Data extract>
____
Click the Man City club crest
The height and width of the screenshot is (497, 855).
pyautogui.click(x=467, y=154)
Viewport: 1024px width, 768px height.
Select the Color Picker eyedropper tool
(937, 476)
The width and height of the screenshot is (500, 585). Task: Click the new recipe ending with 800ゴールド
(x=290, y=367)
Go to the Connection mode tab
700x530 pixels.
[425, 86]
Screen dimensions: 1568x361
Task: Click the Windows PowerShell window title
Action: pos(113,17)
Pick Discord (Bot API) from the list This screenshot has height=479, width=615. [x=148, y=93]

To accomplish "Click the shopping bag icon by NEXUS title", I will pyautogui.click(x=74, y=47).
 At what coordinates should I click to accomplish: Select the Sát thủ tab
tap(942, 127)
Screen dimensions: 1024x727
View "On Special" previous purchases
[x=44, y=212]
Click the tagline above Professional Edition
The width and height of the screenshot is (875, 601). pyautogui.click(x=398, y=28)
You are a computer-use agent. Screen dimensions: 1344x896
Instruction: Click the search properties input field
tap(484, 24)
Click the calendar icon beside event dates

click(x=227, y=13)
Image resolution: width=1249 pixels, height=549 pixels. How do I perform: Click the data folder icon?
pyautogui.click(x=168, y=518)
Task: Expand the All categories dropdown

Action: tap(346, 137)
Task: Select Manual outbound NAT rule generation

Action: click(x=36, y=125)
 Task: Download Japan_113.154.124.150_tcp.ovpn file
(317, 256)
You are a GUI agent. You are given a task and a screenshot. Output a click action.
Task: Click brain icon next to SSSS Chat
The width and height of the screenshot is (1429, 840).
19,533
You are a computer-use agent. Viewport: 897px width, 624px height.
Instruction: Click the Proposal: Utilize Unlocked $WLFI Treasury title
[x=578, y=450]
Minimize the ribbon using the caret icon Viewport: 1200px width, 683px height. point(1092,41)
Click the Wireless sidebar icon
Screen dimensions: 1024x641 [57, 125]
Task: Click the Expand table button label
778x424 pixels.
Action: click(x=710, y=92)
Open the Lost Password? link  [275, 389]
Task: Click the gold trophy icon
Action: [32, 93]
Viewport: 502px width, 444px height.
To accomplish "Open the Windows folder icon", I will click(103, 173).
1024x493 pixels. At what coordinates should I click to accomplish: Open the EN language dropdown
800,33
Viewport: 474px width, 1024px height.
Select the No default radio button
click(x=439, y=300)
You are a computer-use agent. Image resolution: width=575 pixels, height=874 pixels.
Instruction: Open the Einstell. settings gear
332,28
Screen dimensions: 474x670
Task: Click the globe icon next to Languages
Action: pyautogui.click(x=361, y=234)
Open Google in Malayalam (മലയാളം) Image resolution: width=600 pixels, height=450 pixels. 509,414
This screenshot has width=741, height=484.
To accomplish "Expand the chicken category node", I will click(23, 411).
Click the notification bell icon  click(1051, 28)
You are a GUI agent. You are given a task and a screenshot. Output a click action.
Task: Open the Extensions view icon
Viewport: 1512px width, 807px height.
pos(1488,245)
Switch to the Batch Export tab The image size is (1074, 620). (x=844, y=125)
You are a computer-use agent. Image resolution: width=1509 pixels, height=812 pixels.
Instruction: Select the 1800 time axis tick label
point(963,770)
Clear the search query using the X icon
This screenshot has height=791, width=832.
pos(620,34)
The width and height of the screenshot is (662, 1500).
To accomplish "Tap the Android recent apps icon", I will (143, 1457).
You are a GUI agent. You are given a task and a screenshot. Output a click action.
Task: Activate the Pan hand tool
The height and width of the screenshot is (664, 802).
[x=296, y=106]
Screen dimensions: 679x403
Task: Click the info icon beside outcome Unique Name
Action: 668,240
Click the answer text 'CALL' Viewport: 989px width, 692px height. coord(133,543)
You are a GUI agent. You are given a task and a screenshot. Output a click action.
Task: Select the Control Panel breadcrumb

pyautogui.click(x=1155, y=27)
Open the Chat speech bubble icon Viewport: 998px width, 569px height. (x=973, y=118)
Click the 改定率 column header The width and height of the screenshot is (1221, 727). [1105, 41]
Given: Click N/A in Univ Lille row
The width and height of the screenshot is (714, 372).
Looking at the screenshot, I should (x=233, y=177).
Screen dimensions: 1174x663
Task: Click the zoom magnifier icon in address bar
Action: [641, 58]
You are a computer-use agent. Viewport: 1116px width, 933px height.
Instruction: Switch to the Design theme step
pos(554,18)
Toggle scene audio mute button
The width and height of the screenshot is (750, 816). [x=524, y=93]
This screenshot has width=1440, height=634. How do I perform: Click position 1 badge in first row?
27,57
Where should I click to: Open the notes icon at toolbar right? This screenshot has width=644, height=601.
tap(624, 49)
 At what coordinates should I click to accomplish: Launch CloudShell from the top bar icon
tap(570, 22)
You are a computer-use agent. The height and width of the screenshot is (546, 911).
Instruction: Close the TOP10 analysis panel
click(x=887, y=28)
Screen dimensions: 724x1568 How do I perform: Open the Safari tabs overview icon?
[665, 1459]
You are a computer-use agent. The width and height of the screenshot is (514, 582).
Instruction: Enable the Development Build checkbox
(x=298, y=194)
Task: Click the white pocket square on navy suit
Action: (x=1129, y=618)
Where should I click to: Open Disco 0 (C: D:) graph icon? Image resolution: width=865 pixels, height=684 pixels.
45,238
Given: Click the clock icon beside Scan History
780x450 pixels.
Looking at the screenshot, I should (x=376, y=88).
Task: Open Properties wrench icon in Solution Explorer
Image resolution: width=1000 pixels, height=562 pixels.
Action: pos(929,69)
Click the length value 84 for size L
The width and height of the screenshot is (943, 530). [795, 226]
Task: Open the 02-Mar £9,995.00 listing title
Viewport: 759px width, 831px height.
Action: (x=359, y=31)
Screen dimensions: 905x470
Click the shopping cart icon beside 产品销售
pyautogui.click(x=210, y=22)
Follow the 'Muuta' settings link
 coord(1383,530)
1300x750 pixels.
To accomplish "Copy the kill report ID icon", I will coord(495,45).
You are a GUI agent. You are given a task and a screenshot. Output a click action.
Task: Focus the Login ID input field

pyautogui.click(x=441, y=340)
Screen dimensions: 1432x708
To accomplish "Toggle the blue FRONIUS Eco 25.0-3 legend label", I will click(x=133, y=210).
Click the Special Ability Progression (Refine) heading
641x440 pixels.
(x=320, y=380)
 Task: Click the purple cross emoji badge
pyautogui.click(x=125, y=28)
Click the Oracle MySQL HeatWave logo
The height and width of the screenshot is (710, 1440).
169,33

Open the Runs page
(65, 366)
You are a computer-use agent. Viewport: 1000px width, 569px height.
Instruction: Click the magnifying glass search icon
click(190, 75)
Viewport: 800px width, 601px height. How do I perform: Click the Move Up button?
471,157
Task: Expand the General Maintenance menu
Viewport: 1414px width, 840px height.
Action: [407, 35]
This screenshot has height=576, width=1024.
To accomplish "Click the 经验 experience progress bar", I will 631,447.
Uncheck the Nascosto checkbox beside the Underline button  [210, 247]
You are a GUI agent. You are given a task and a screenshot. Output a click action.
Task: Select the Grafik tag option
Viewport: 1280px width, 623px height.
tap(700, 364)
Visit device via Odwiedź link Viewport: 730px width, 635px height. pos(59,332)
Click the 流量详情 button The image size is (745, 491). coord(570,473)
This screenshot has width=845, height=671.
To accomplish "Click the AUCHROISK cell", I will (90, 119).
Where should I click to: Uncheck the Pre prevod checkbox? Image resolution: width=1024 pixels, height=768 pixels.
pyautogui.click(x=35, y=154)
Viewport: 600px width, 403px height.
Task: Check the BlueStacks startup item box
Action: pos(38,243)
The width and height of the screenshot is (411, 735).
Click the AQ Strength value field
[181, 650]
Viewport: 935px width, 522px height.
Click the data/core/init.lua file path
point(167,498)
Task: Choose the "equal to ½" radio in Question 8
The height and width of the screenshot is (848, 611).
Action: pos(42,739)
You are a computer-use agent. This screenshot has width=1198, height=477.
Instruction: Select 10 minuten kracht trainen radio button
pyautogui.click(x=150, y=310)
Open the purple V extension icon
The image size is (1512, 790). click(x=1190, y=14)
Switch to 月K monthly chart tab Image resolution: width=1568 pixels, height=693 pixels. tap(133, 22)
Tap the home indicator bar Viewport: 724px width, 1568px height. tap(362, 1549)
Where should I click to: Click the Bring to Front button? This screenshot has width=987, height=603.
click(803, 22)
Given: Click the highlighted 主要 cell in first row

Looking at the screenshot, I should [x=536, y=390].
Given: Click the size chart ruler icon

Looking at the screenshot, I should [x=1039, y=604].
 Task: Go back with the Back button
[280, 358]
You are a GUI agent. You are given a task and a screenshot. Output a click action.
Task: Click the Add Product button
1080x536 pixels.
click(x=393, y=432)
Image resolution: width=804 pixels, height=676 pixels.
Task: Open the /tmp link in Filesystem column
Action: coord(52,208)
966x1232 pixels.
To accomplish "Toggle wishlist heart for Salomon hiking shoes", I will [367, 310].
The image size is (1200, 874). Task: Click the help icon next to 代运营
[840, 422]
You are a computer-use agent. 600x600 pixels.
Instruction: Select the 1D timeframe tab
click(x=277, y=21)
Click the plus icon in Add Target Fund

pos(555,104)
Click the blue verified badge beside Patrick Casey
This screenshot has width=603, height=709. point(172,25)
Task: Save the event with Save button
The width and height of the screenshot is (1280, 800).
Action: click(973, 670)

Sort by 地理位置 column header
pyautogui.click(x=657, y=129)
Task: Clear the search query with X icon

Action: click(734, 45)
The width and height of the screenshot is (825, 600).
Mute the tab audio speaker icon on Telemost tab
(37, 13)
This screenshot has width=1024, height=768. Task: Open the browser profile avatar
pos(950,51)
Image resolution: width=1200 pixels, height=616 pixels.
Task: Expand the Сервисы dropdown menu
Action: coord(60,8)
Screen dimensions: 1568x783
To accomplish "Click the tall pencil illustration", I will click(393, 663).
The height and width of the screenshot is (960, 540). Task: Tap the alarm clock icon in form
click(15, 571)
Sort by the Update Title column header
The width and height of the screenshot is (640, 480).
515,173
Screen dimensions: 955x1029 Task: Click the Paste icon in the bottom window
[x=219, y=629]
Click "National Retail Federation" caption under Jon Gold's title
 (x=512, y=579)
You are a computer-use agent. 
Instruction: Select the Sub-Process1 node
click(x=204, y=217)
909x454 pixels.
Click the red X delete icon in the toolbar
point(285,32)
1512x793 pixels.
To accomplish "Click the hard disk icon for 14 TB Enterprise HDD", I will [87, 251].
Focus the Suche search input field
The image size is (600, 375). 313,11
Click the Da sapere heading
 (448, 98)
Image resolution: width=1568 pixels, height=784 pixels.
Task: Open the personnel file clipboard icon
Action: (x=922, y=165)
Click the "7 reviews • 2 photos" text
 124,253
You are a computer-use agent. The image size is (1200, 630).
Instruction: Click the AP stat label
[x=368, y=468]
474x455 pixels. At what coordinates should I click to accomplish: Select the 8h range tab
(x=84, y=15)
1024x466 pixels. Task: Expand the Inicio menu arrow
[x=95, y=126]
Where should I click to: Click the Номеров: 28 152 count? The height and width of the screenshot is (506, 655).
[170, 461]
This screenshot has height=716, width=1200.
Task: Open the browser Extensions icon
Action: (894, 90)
____
Problem description> All lines above from the one containing "Viewport: 1414px width, 840px height." to the one containing "Visit device via" must be repeated exactly, both lines included, and no others.

Written solution>
Viewport: 1414px width, 840px height.
Action: [407, 35]
This screenshot has height=576, width=1024.
To accomplish "Click the 经验 experience progress bar", I will 631,447.
Uncheck the Nascosto checkbox beside the Underline button  [210, 247]
You are a GUI agent. You are given a task and a screenshot. Output a click action.
Task: Select the Grafik tag option
Viewport: 1280px width, 623px height.
tap(700, 364)
Visit device via Odwiedź link Viewport: 730px width, 635px height. pos(59,332)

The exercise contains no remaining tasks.